## BEGIN Listed entries

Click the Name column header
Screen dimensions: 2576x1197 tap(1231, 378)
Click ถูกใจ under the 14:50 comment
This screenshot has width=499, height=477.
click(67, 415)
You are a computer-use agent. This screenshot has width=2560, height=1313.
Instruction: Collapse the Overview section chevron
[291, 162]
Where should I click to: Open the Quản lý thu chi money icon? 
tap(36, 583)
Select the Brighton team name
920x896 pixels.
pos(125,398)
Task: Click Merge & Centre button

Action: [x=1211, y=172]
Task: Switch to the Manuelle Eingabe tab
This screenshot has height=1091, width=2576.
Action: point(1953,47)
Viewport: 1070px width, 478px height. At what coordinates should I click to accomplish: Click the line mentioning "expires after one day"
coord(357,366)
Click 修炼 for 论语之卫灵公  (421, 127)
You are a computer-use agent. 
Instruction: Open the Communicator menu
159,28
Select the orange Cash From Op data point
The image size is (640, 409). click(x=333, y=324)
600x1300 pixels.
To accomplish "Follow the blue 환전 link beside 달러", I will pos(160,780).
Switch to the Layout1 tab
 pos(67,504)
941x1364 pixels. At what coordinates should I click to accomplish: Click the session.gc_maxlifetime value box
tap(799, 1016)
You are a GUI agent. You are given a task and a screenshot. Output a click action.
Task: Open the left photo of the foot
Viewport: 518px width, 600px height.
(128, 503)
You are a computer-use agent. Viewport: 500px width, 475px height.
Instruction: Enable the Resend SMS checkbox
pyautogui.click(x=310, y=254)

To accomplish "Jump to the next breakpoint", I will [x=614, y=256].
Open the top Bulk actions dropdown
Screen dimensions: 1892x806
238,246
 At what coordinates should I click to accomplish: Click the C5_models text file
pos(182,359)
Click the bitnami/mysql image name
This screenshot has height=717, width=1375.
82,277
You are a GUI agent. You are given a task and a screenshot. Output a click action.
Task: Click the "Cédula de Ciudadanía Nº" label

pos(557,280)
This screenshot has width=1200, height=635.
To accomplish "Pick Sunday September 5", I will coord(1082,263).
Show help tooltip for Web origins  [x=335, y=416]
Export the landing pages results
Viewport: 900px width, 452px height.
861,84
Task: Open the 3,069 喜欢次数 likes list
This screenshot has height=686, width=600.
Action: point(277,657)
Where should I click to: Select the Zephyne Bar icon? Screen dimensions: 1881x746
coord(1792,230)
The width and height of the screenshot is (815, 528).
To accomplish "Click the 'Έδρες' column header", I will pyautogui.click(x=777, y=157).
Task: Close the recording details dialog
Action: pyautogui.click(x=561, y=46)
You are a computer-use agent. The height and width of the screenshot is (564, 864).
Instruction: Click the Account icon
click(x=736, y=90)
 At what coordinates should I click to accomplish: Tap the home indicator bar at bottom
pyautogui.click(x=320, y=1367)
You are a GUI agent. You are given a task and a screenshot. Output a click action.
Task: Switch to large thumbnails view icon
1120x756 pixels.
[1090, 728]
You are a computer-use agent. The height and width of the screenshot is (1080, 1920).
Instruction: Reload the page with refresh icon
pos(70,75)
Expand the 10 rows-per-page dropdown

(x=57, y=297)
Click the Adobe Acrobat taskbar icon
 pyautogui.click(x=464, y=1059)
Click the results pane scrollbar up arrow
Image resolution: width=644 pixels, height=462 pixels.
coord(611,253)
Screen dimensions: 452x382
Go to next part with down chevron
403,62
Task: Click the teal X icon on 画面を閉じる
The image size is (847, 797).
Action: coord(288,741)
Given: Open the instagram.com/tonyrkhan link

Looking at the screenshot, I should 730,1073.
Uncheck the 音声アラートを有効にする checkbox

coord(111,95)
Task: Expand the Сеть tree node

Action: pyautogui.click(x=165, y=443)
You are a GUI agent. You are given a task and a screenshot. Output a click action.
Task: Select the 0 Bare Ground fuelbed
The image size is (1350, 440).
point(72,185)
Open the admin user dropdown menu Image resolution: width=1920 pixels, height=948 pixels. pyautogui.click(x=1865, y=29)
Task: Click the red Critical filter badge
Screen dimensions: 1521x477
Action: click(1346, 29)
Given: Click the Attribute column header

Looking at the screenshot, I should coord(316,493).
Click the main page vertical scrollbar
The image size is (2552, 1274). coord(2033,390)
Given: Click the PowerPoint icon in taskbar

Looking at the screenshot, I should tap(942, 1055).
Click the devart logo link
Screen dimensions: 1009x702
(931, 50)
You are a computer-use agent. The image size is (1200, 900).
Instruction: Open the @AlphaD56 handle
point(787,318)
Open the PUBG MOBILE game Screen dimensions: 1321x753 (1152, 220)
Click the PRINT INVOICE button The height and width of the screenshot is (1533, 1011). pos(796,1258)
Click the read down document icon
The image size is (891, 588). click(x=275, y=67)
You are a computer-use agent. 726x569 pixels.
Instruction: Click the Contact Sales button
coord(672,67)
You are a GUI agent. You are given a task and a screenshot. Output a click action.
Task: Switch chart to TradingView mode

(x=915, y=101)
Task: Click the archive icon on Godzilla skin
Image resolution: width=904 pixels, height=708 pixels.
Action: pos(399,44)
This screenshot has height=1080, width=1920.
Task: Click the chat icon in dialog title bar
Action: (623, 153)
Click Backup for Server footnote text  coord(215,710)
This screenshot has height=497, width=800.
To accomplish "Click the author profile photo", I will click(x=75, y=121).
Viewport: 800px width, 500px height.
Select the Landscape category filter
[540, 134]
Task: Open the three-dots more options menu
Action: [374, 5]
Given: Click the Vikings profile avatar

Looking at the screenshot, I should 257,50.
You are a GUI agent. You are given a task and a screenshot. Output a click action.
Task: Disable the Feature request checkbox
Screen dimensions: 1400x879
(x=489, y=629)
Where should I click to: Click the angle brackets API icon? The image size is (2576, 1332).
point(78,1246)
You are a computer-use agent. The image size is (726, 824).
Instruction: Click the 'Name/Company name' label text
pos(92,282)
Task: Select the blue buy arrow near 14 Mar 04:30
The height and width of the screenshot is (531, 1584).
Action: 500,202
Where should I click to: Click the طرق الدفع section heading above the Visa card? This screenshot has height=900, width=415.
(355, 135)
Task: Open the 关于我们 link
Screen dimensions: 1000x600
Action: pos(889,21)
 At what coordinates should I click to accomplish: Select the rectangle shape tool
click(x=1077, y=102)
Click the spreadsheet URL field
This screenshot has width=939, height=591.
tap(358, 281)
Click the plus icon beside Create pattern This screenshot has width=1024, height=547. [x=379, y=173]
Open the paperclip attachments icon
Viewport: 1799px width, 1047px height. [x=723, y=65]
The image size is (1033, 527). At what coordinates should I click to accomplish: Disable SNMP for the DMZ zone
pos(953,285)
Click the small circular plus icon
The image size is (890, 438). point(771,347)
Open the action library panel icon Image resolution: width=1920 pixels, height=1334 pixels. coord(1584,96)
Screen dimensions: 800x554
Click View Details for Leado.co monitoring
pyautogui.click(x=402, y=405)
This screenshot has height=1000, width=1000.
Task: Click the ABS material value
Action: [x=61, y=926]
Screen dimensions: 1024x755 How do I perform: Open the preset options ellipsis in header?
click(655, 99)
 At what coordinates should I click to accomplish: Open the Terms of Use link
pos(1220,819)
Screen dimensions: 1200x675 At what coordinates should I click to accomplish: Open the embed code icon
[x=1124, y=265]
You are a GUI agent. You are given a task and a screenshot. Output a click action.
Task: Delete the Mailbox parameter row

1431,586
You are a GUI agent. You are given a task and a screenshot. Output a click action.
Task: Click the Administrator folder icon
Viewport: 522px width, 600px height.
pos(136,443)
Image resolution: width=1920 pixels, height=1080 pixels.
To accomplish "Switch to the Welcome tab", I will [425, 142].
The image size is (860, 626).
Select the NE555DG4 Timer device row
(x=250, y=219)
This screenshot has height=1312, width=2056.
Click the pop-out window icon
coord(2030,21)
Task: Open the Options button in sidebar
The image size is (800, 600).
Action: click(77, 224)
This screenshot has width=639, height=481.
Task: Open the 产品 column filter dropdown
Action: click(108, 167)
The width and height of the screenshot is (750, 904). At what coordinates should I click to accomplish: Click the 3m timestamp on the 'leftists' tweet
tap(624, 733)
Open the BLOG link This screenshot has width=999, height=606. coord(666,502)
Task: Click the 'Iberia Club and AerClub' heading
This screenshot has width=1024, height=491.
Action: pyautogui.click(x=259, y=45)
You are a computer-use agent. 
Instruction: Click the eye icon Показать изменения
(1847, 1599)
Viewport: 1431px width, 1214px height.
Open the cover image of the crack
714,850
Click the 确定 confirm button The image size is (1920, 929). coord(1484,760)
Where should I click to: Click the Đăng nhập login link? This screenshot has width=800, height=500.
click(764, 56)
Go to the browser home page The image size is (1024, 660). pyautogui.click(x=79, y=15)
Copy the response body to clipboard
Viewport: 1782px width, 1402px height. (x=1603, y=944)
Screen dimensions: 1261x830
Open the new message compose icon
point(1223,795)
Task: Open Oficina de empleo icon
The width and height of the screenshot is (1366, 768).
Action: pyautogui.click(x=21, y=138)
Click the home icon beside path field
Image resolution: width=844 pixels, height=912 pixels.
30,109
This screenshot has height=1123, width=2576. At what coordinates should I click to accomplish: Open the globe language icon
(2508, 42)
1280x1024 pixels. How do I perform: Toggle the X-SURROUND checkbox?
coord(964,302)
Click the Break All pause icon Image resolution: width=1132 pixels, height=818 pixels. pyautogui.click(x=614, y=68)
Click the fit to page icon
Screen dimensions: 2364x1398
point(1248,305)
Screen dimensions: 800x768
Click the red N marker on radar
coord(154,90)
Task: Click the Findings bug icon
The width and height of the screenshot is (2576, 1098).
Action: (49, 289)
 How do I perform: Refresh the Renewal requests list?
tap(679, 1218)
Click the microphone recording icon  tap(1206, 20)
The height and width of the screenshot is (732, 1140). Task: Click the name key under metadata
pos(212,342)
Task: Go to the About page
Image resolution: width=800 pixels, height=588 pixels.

## END Listed entries

Exercise objective: Set down the entries exactly as they appear, starting with the line that contains "You are a computer-use agent. 726x569 pixels." and going on through the line that contains "(x=915, y=101)", with both of those lines included.

Written response:
You are a computer-use agent. 726x569 pixels.
Instruction: Click the Contact Sales button
coord(672,67)
You are a GUI agent. You are given a task and a screenshot. Output a click action.
Task: Switch chart to TradingView mode

(x=915, y=101)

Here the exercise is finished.